Cranberry Almond Oatmeal (makes 2 servings)
1/2 c steel cut oatmeal
1 c water
1 tsp vanilla
2 T sliced almonds
1 T honey
1 T dried cranberries

Cook oatmeal according to directions. Mine said to boil water, add oatmeal, boil for 5 minutes then simmer for 30. This was for making a whole cup of oatmeal, but it didn't take nearly that long with only 1/2 cup. Add in the other ingredients and enjoy!
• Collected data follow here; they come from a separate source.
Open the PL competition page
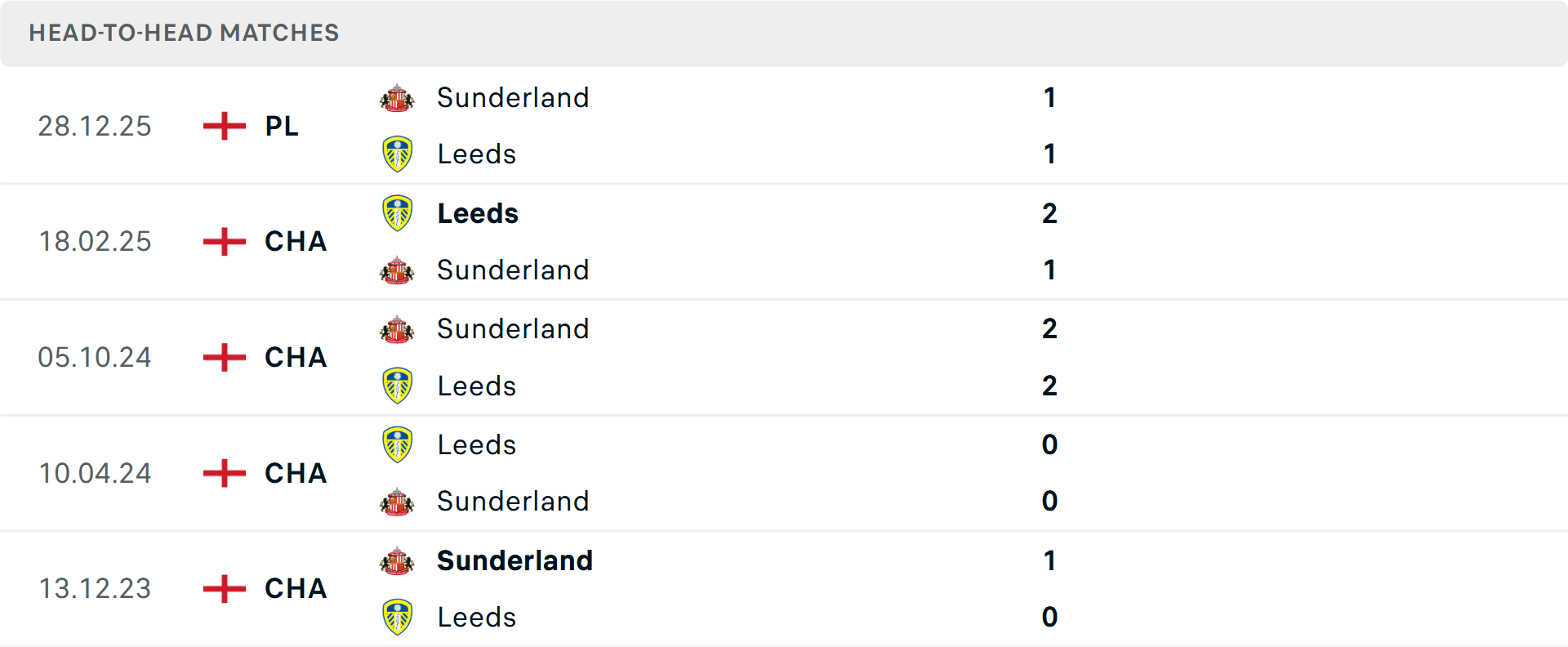This screenshot has width=1568, height=647. click(279, 126)
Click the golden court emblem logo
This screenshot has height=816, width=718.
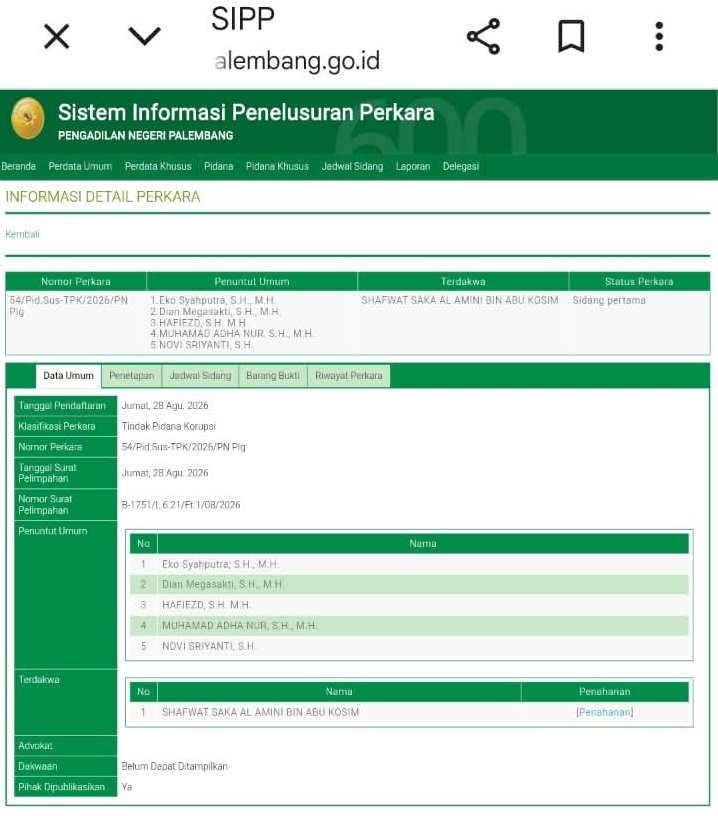pos(28,119)
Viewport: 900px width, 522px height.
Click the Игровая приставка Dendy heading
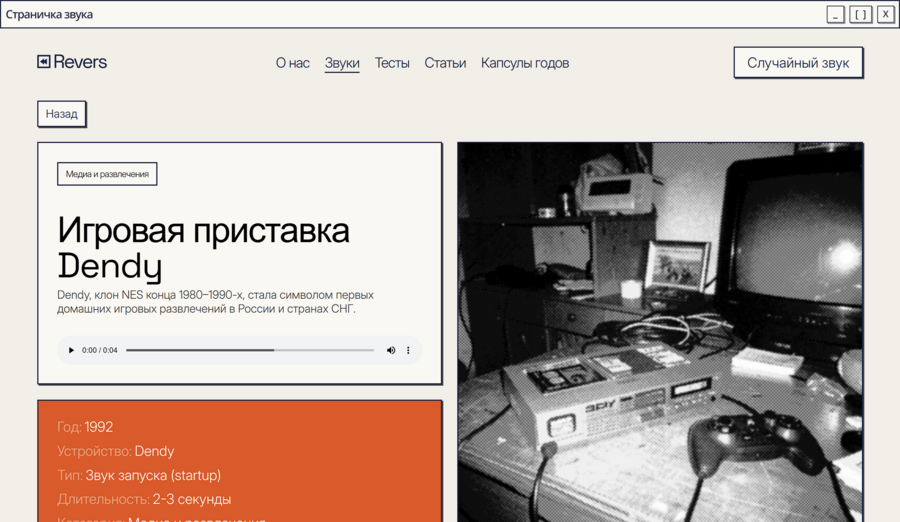pos(204,248)
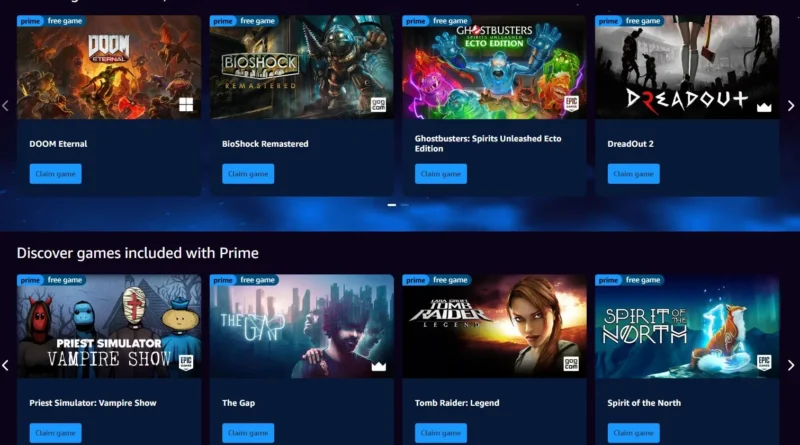Select the second carousel page indicator dot
Image resolution: width=800 pixels, height=445 pixels.
tap(405, 205)
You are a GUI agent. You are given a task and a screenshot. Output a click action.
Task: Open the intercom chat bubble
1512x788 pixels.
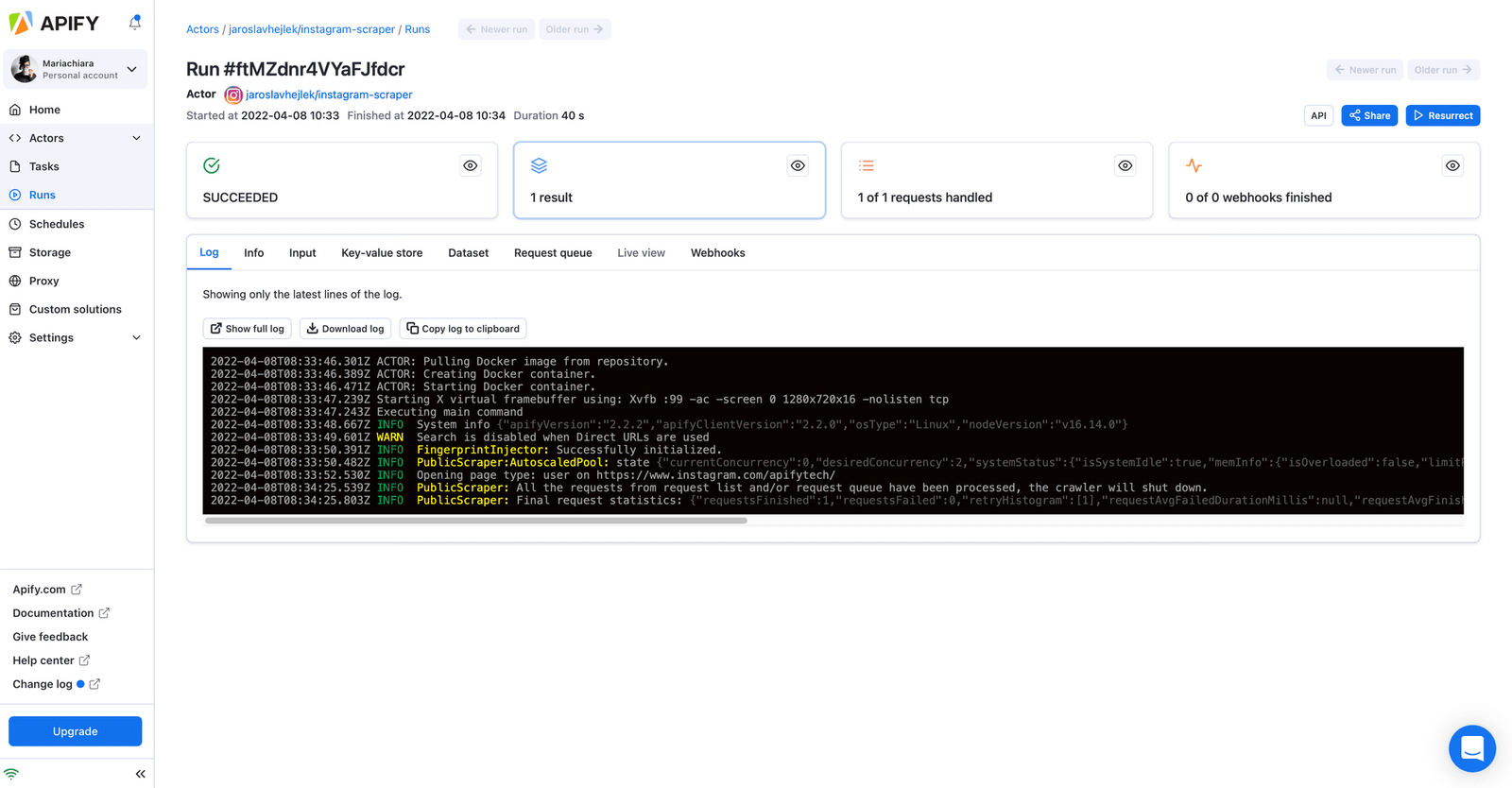[1471, 748]
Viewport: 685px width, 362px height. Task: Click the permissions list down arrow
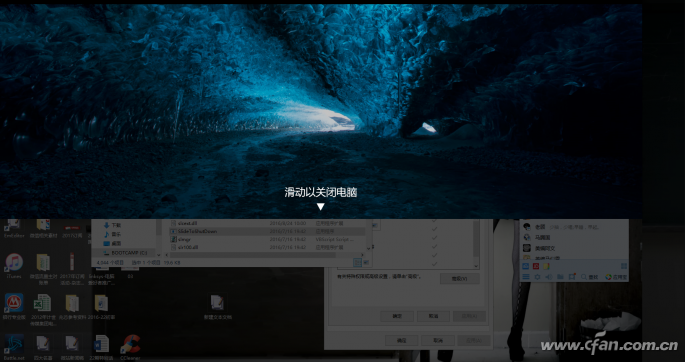pyautogui.click(x=476, y=265)
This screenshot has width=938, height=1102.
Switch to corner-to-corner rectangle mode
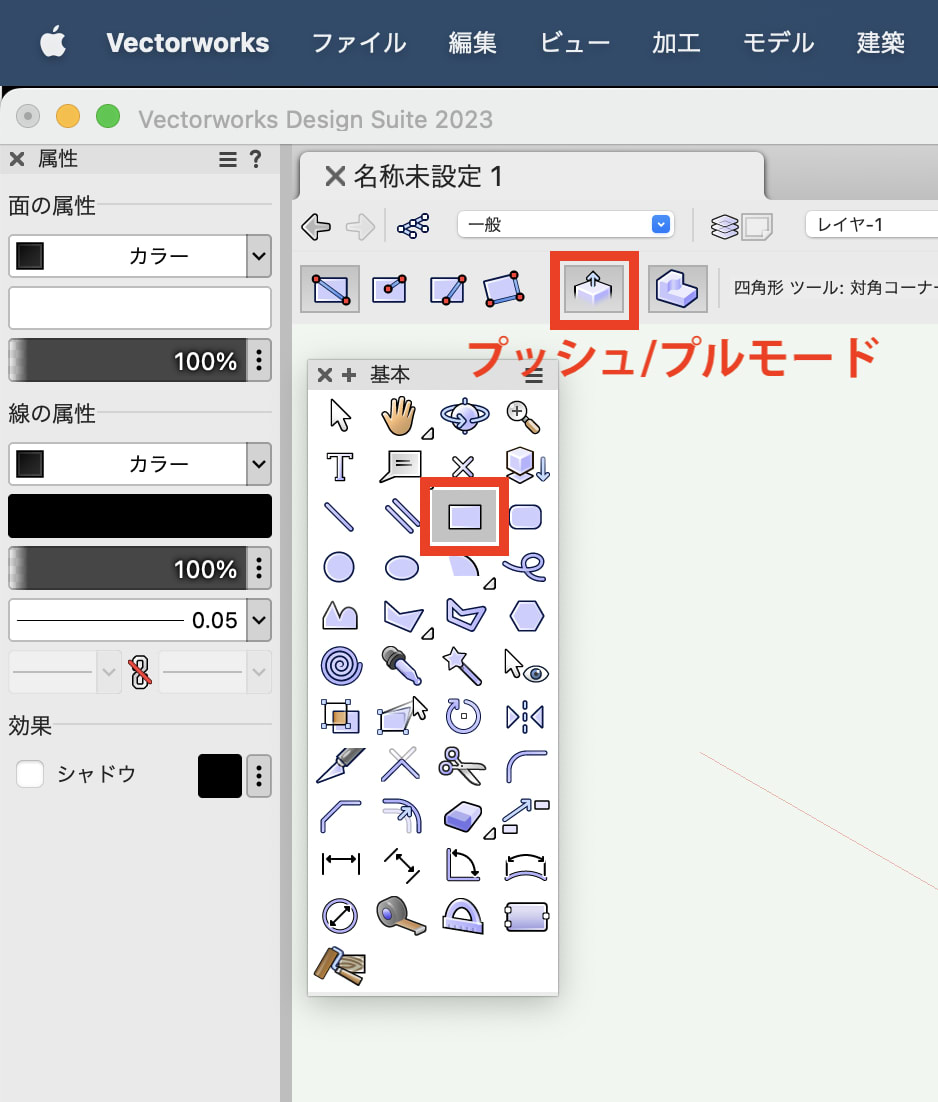(329, 288)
The next recipe I've made my own recently is the Chewy Granola Bar recipe from Heavenly Homemakers. I've tried 2 variations, the first with all steel cut oats which was alright, but the one below is GREAT! I realized that I needed to start making my own after becoming addicted to the Nature's Promise choco chip chewy granola bars. I knew that even though they were "natural" there were still ingredients in them that I didn't want in my body.

Choco Chewy Granola Bars
1 cup peanut butter
2/3 cup honey
1/2 cup coconut oil
2 1/2 cup oats (1/2 rolled, 1/2 steel cut) if the batter is too gooey you can add more
2/3 c each slivered almonds, unsweetened dried coconut, pumpkin seeds
1/4 organic semi-sweet chocolate chips
Melt PB, honey and oil in large saucepan over medium heat. Remove from heat and add oats, combine and then add seeds/chips. Add more oats if too sticky. Pour into 9x13" greased pan and place in refrigerator. Cut into bars when cool and hard. They pack well but should be kept cool or they will turn mushy. Delish!